◆ **PROBLEM**:
In the listing below, find the line that contains "Given: Open the Columns dropdown" and the line that contains "The width and height of the screenshot is (328, 191).". Quote both and every line between them, exactly, and nothing more.

::: LISTED ENTRIES :::

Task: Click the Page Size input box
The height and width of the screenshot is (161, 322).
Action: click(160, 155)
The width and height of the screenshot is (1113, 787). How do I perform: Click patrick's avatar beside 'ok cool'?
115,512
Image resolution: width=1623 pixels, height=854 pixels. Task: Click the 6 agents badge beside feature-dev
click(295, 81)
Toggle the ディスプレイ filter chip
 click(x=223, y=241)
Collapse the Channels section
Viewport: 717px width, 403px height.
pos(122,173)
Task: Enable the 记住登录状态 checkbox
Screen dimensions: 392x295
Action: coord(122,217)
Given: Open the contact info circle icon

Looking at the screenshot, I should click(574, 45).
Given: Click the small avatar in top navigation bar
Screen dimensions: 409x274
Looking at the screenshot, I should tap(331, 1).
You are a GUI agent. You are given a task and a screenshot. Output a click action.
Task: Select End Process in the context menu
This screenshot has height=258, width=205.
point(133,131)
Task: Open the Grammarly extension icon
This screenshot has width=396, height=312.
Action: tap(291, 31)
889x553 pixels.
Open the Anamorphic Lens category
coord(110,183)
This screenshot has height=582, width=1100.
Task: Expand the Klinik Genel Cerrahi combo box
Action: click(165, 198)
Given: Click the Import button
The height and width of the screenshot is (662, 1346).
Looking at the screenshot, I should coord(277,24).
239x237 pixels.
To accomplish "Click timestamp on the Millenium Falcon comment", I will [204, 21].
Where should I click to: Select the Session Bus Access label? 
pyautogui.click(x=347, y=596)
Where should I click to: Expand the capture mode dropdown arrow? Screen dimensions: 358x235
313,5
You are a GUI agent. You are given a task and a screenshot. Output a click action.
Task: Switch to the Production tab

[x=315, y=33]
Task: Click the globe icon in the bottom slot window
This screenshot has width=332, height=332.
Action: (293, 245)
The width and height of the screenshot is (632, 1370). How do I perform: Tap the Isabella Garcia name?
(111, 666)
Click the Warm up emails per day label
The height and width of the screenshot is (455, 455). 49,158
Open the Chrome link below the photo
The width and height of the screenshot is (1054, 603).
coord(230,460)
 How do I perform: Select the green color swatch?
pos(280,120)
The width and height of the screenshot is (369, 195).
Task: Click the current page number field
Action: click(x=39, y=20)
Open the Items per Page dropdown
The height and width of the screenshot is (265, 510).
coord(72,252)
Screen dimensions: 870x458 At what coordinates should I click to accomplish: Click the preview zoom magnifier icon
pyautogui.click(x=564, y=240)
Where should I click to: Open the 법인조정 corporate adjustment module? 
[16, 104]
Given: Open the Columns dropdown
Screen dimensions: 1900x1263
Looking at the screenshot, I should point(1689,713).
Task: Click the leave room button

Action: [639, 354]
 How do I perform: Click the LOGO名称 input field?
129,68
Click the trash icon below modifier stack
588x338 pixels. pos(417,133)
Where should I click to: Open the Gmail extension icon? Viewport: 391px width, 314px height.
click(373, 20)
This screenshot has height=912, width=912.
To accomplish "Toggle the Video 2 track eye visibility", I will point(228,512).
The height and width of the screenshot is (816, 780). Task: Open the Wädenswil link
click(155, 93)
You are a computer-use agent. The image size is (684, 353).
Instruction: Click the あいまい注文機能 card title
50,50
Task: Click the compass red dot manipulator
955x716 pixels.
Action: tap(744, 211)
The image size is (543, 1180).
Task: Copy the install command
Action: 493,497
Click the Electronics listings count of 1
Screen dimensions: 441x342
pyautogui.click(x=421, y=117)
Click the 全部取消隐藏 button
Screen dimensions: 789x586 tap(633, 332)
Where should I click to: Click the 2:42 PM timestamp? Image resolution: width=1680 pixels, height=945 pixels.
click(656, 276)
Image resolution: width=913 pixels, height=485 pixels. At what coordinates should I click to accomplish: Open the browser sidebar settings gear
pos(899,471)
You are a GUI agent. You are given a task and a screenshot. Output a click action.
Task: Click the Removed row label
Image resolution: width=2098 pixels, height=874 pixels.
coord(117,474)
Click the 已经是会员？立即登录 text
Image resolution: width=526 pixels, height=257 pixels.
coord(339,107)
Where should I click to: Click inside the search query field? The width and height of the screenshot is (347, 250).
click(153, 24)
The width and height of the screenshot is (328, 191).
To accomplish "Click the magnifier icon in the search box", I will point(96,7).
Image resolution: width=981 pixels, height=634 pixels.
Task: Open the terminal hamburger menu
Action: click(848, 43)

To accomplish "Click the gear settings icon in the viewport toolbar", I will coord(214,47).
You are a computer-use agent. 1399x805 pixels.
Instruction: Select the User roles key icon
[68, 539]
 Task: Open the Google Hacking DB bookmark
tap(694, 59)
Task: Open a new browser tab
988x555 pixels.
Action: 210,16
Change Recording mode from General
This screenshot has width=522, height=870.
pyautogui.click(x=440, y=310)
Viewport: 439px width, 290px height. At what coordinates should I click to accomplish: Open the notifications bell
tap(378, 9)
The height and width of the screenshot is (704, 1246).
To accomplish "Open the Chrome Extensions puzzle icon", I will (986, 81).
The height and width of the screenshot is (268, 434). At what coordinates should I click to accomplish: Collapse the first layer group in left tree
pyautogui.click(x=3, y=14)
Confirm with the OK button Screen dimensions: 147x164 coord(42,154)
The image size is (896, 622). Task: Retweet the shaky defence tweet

:::

◆ **SOLUTION BELOW**:
Given: Open the Columns dropdown
Screen dimensions: 1900x1263
Looking at the screenshot, I should point(1689,713).
Task: Click the leave room button

Action: [639, 354]
 How do I perform: Click the LOGO名称 input field?
129,68
Click the trash icon below modifier stack
588x338 pixels. pos(417,133)
Where should I click to: Open the Gmail extension icon? Viewport: 391px width, 314px height.
click(373, 20)
This screenshot has height=912, width=912.
To accomplish "Toggle the Video 2 track eye visibility", I will point(228,512).
The height and width of the screenshot is (816, 780). Task: Open the Wädenswil link
click(155, 93)
You are a computer-use agent. The image size is (684, 353).
Instruction: Click the あいまい注文機能 card title
50,50
Task: Click the compass red dot manipulator
955x716 pixels.
Action: tap(744, 211)
The image size is (543, 1180).
Task: Copy the install command
Action: 493,497
Click the Electronics listings count of 1
Screen dimensions: 441x342
pyautogui.click(x=421, y=117)
Click the 全部取消隐藏 button
Screen dimensions: 789x586 tap(633, 332)
Where should I click to: Click the 2:42 PM timestamp? Image resolution: width=1680 pixels, height=945 pixels.
click(656, 276)
Image resolution: width=913 pixels, height=485 pixels. At what coordinates should I click to accomplish: Open the browser sidebar settings gear
pos(899,471)
You are a GUI agent. You are given a task and a screenshot. Output a click action.
Task: Click the Removed row label
Image resolution: width=2098 pixels, height=874 pixels.
coord(117,474)
Click the 已经是会员？立即登录 text
Image resolution: width=526 pixels, height=257 pixels.
coord(339,107)
Where should I click to: Click inside the search query field? The width and height of the screenshot is (347, 250).
click(153, 24)
The width and height of the screenshot is (328, 191).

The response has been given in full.